Zero recurring cost — all LLMs run locally via Ollama
Schema-constrained generation — no hallucinated operators
7-layer acceptance engineering — saves 60%+ BRAIN credits
Deterministic kill switches — circuit breakers for runaway pipelines
Factor store — DuckDB persistence for all alpha history
Dead theme registry — avoids re-exploring failed themes
Local BRAIN simulator — triage alphas before spending credits

File Structure

alpha_factory/
├── config.py                  # All settings (Pydantic)
├── run.py                     # Entry point
├── schemas/                   # Typed contracts
├── deterministic/
│   ├── lint.py                # Static pre-flight (Layer 2)
│   ├── theme_sampler.py       # Gap analysis (Layer 1)
│   ├── fitness.py             # Composite scoring
│   ├── regime_tagger.py       # Vol/trend/rate/style regimes
│   └── acceptance_checklist.py # 14-point checklist
├── infra/
│   ├── model_manager.py       # Ollama + HF auto-detection
│   ├── llm_client.py          # Unified LLM interface
│   ├── factor_store.py        # DuckDB persistence
│   ├── wq_client.py           # BRAIN API wrapper
│   └── rag.py                 # ChromaDB + arXiv
├── local/
│   └── brain_sim.py           # Local BRAIN simulator (Layer 4)
├── personas/
│   ├── hypothesis_hunter.py   # Persona 1
│   ├── expression_compiler.py # Persona 2
│   ├── crowd_scout.py         # Persona 4
│   ├── performance_surgeon.py # Persona 5
│   └── gatekeeper.py          # Persona 6
└── orchestration/
    └── pipeline.py            # Full DAG

Setup

Install uv: https://docs.astral.sh/uv/getting-started/installation/
uv sync
Install Ollama: https://ollama.ai
Pull models: ollama pull qwen2.5:1.5b && ollama pull qwen2.5:7b
Place your operators.csv and fields_USA_TOP3000_D1.csv in data/
Run: uv run python -m alpha_factory.run --dry-run --interactive

Cost

Item	Cost
Local GPU (RTX 3090/4090)	$0 (already owned)
BRAIN account	$0 (existing)
uv + Ollama + all deps	$0
Monthly running cost	$0

Generated by ML Intern

This model repository was generated by ML Intern, an agent for machine learning research and development on the Hugging Face Hub.

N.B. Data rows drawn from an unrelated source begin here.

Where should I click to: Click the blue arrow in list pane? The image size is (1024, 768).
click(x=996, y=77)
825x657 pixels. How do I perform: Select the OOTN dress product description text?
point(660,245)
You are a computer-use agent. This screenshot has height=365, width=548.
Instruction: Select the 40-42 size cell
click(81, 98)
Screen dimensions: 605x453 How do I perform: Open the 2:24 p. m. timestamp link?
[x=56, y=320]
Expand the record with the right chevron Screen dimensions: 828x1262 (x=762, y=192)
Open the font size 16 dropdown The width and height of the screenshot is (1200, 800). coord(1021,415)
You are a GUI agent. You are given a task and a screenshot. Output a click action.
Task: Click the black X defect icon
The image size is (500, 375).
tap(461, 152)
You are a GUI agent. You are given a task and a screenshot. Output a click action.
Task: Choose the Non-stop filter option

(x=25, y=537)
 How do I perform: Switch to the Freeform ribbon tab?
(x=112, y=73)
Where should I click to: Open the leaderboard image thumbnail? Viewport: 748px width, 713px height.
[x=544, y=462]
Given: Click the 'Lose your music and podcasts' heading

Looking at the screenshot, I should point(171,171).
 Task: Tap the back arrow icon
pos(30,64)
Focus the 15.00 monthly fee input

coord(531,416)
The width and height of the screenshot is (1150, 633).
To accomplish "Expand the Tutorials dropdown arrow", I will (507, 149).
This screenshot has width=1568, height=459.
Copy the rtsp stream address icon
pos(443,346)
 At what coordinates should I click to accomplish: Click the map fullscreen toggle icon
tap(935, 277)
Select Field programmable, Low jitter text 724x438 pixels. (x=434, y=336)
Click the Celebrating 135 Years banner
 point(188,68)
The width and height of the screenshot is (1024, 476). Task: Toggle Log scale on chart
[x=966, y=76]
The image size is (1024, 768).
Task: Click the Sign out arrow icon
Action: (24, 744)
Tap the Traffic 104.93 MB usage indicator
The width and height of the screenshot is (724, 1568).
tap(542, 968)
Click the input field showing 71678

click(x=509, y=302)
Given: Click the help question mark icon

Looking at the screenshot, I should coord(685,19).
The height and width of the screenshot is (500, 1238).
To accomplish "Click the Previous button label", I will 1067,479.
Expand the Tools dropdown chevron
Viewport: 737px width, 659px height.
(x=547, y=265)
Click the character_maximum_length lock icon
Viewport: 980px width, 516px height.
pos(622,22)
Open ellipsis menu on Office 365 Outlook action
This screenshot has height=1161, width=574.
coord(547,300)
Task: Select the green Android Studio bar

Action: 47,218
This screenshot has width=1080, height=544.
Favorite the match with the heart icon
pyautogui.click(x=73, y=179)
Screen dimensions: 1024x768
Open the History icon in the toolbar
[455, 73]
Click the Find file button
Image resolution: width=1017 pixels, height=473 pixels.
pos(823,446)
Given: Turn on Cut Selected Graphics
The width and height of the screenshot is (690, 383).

Try ML Intern: https://smolagents-ml-intern.hf.space
Source code: https://github.com/huggingface/ml-intern

Usage

from transformers import AutoModelForCausalLM, AutoTokenizer

model_id = "gaurv007/alpha-factory"
tokenizer = AutoTokenizer.from_pretrained(model_id)
model = AutoModelForCausalLM.from_pretrained(model_id)

For non-causal architectures, replace AutoModelForCausalLM with the appropriate AutoModel class.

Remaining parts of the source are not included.